▸ INSTRUCTIONS FOR THE TASK
Copy out the listing below line for line, leaving out the pictures.

▸ EXCERPTED DATA
+++

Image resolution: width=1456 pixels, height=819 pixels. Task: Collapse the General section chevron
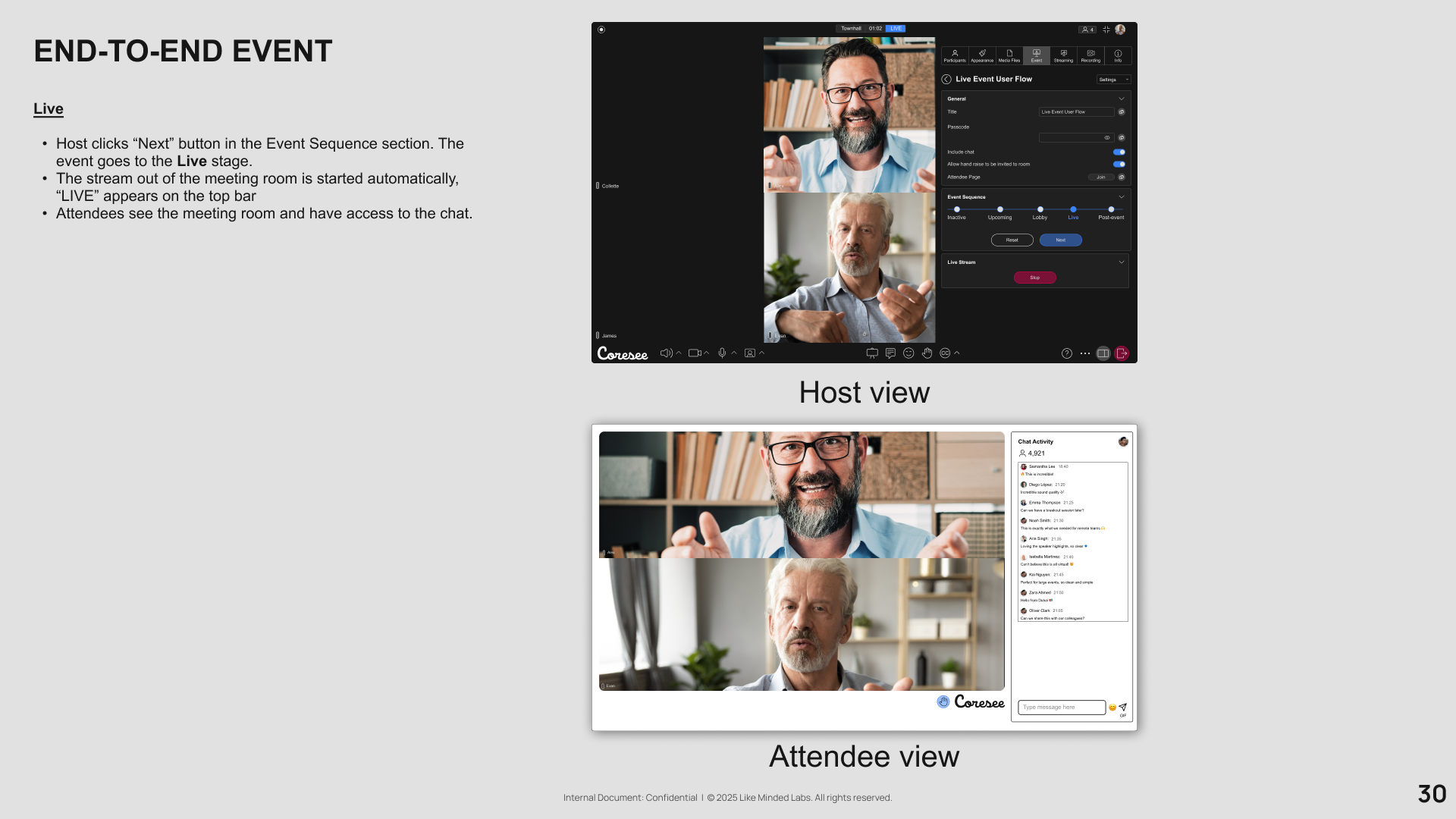coord(1122,99)
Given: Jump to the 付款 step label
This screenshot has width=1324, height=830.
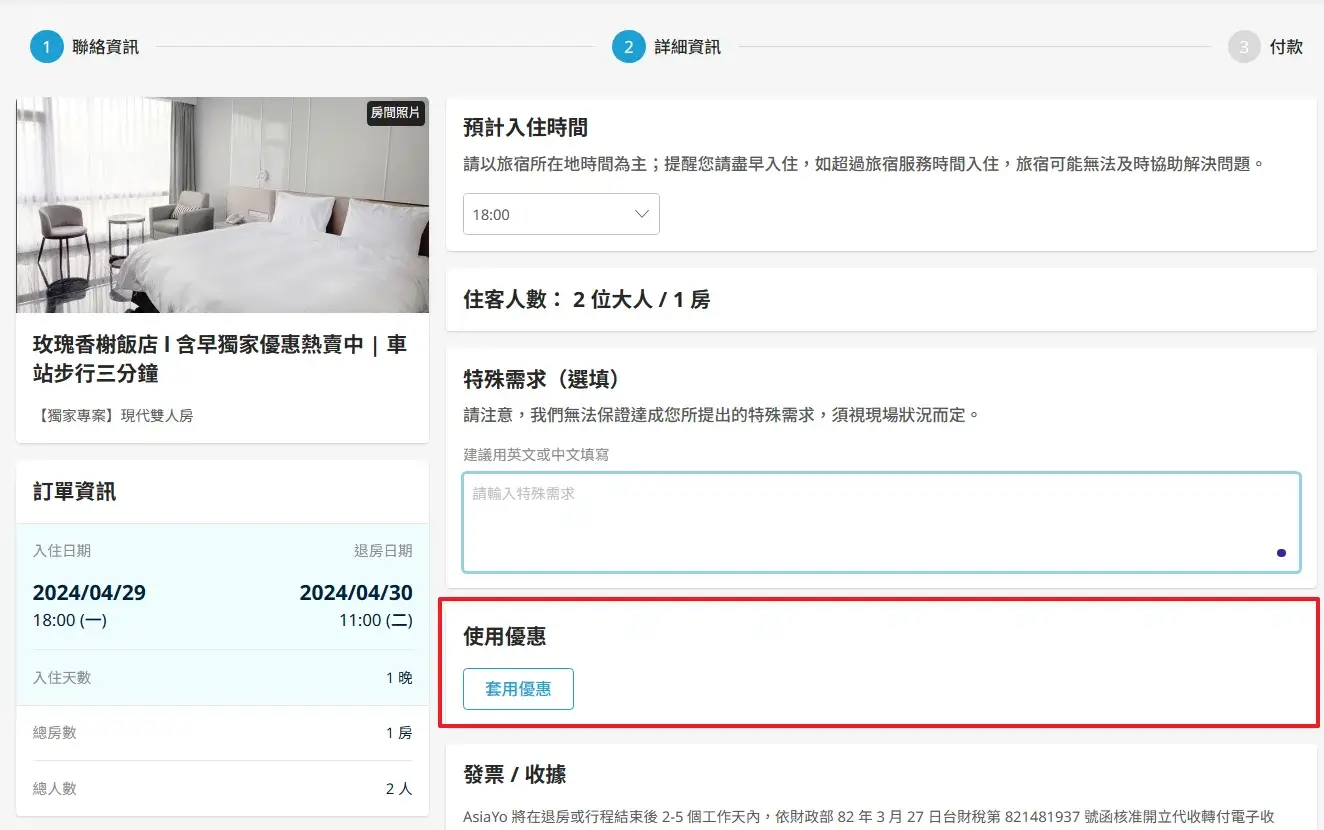Looking at the screenshot, I should coord(1286,47).
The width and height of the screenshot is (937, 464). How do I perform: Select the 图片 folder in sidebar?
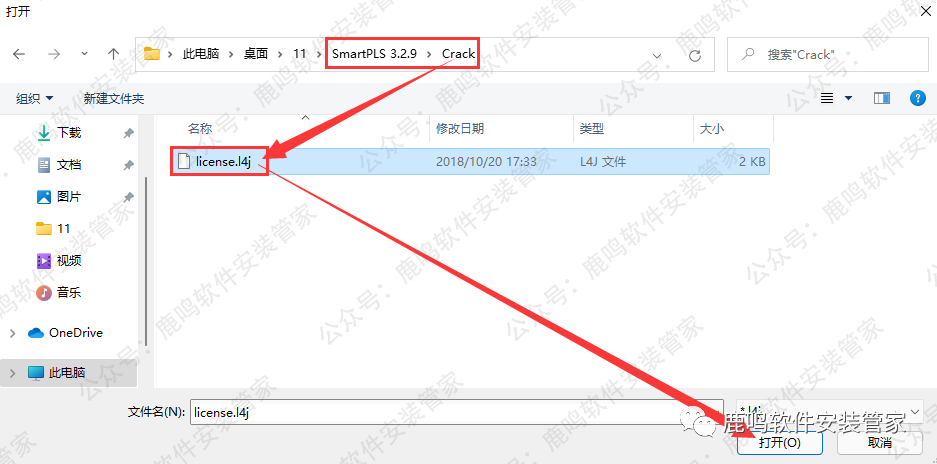69,196
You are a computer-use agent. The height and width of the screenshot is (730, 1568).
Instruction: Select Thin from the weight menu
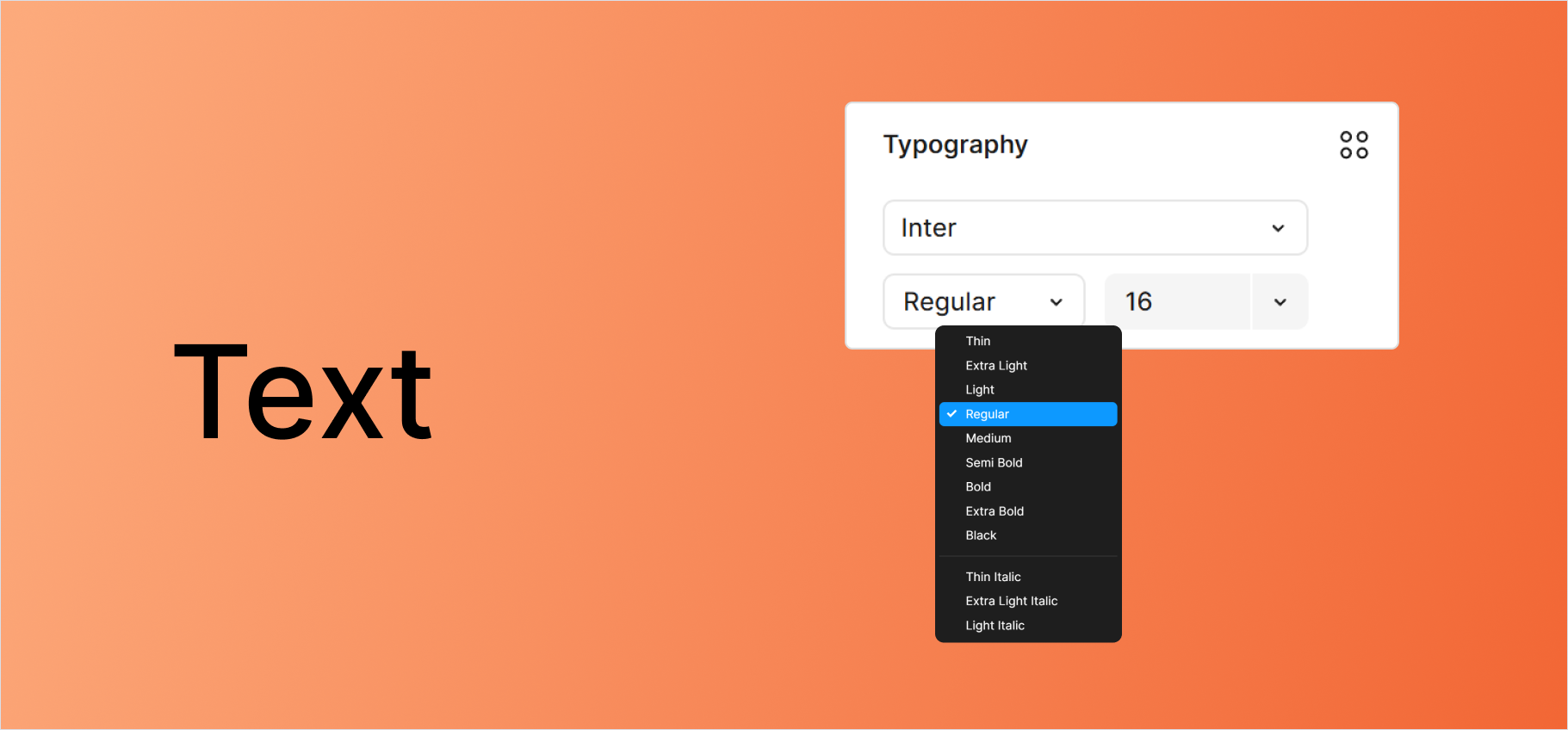pyautogui.click(x=978, y=342)
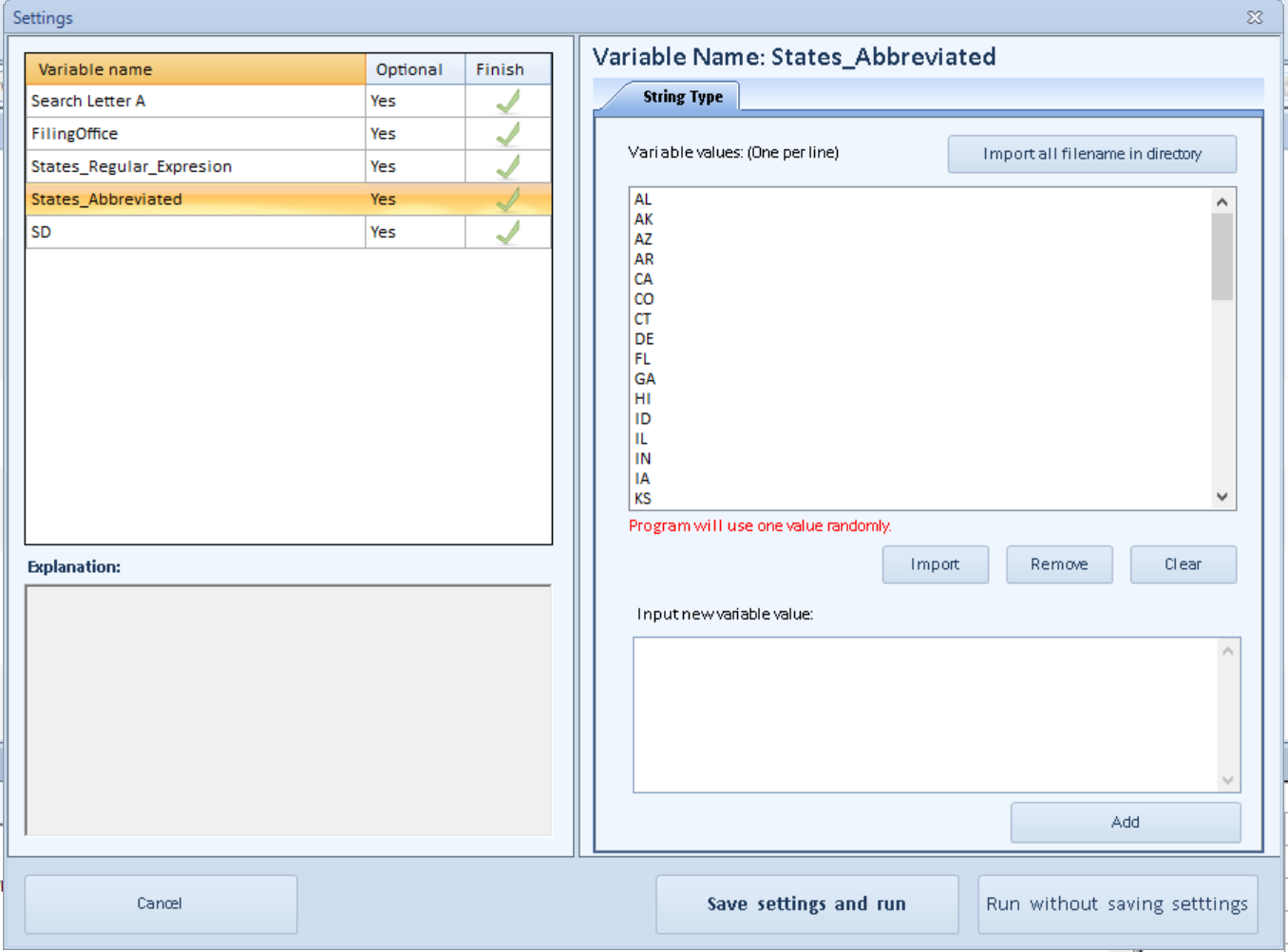The height and width of the screenshot is (952, 1288).
Task: Click the green checkmark for Search Letter A
Action: point(508,102)
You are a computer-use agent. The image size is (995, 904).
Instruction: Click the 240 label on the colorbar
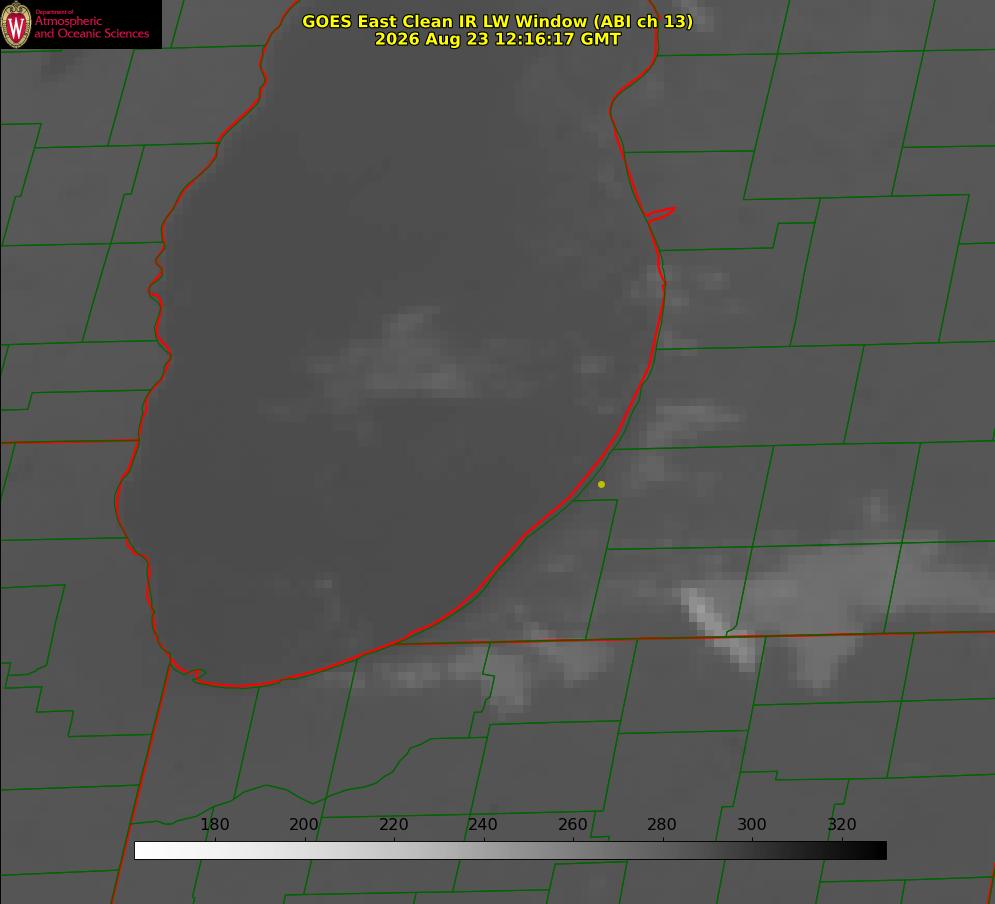click(x=483, y=824)
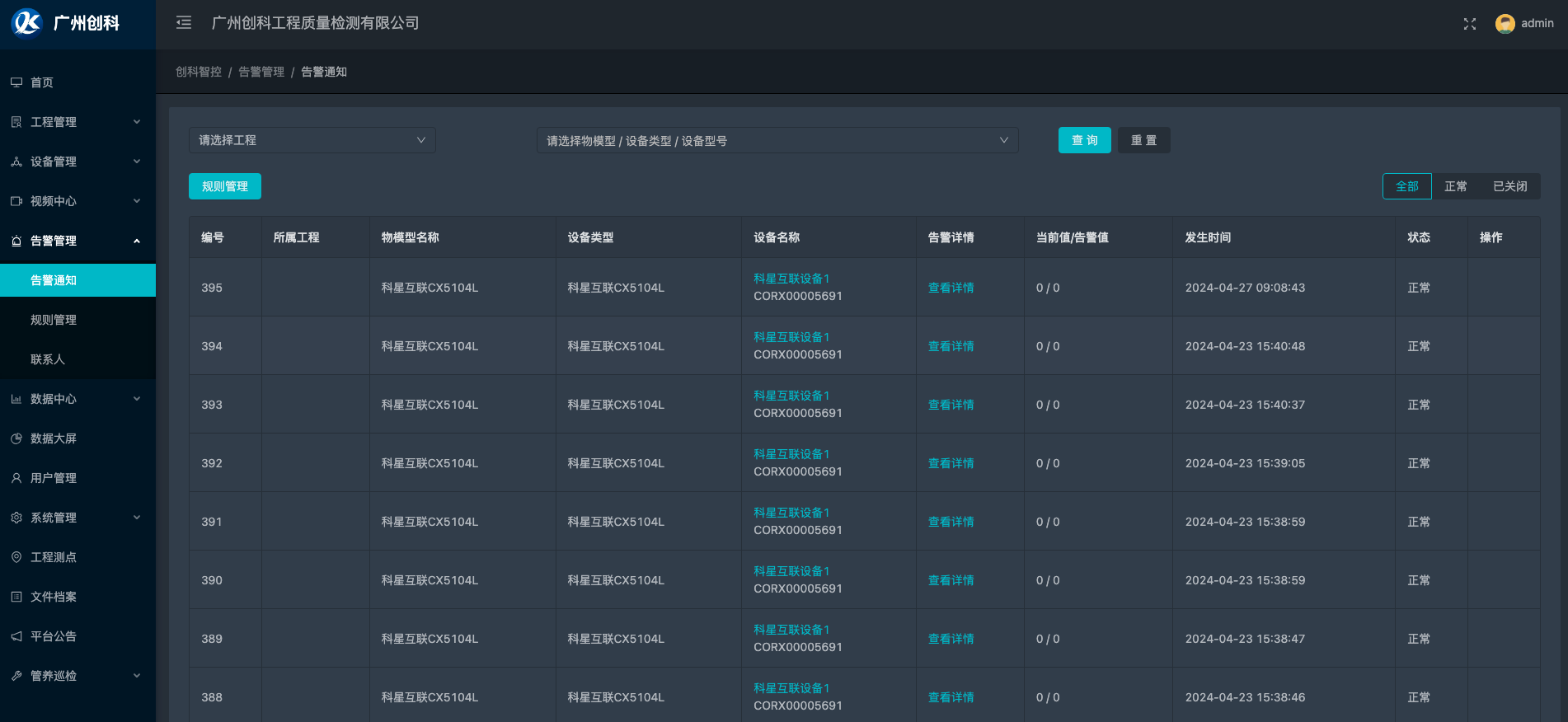Filter alarms by 正常 status
Viewport: 1568px width, 722px height.
(1455, 186)
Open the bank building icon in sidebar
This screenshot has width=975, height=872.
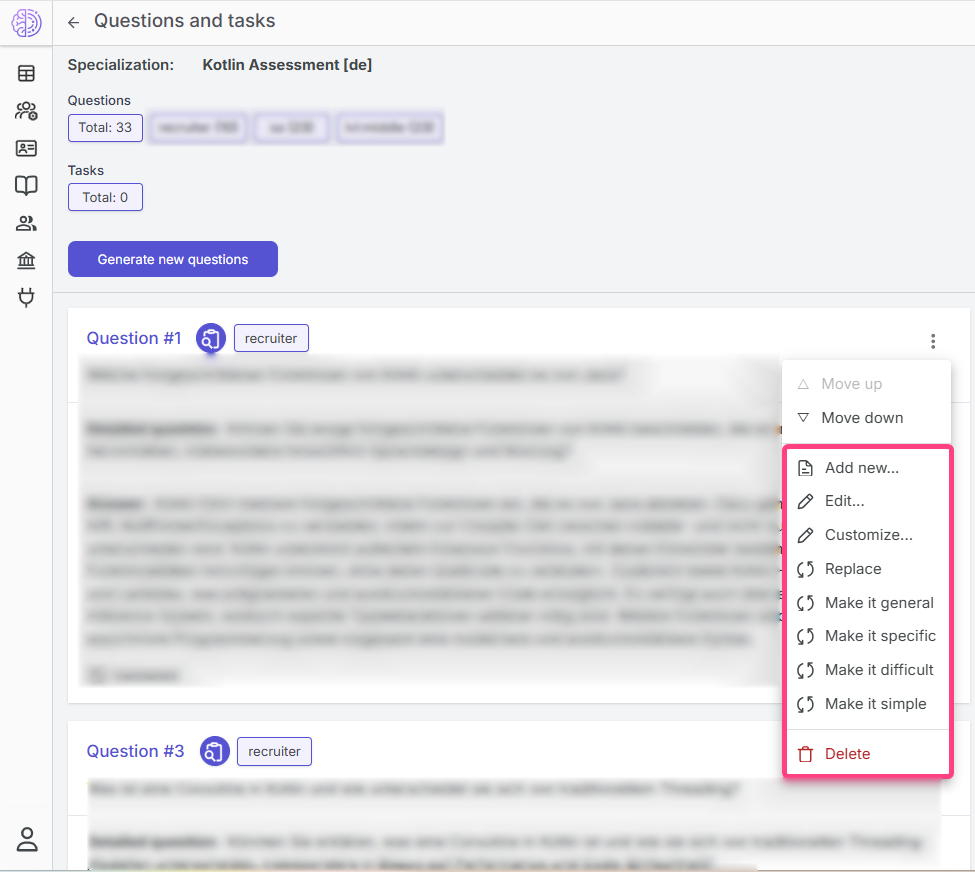tap(26, 260)
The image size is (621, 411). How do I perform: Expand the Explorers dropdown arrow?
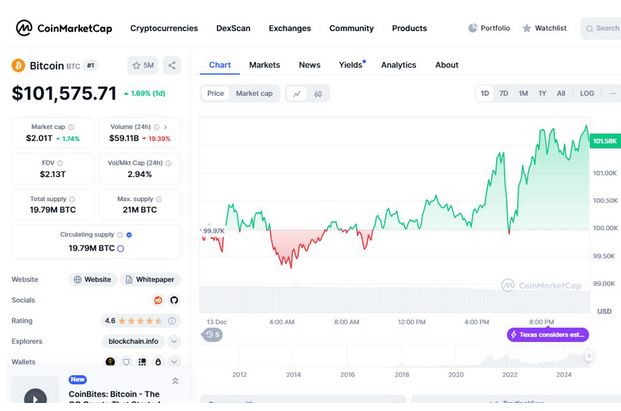point(173,341)
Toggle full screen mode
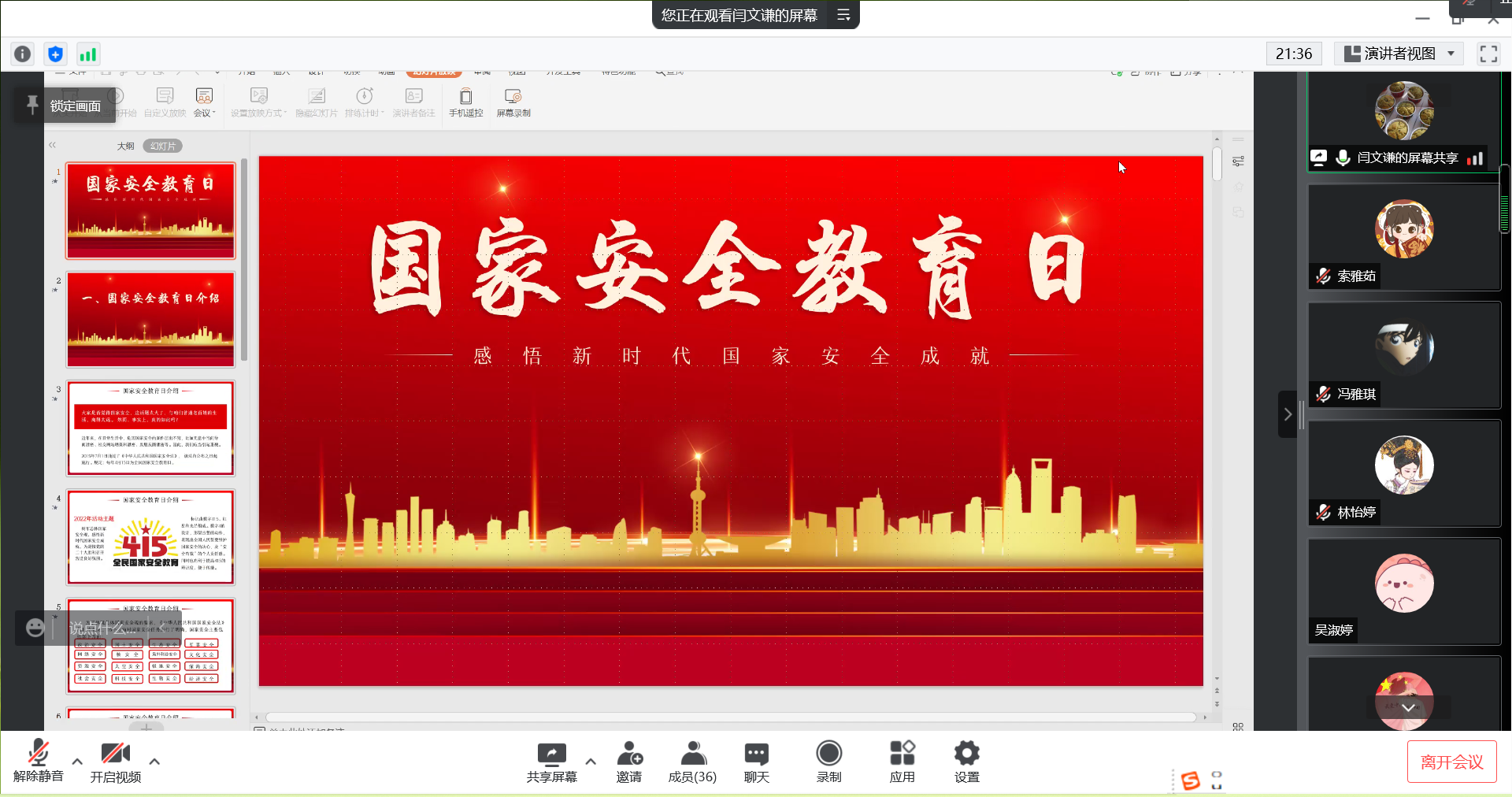This screenshot has width=1512, height=797. click(x=1488, y=54)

+++

▸ EXERCISE SOLUTION
Image resolution: width=1456 pixels, height=819 pixels. Task: Collapse the General section chevron
coord(1122,99)
Given: Jump to the 付款 step label
This screenshot has width=1324, height=830.
Looking at the screenshot, I should coord(1286,47).
The width and height of the screenshot is (937, 464). How do I perform: Select the 图片 folder in sidebar?
69,196
You are a computer-use agent. The height and width of the screenshot is (730, 1568).
Instruction: Select Thin from the weight menu
pyautogui.click(x=978, y=342)
The height and width of the screenshot is (952, 1288).
Task: Click the green checkmark for Search Letter A
Action: point(508,102)
You are a computer-use agent. The image size is (995, 904).
Instruction: Click the 240 label on the colorbar
click(x=483, y=824)
Filter alarms by 正常 status
Viewport: 1568px width, 722px height.
(1455, 186)
Open the bank building icon in sidebar
This screenshot has width=975, height=872.
tap(26, 260)
The image size is (621, 411). How do I perform: Expand the Explorers dropdown arrow?
point(173,341)
Toggle full screen mode
This screenshot has width=1512, height=797. click(x=1488, y=54)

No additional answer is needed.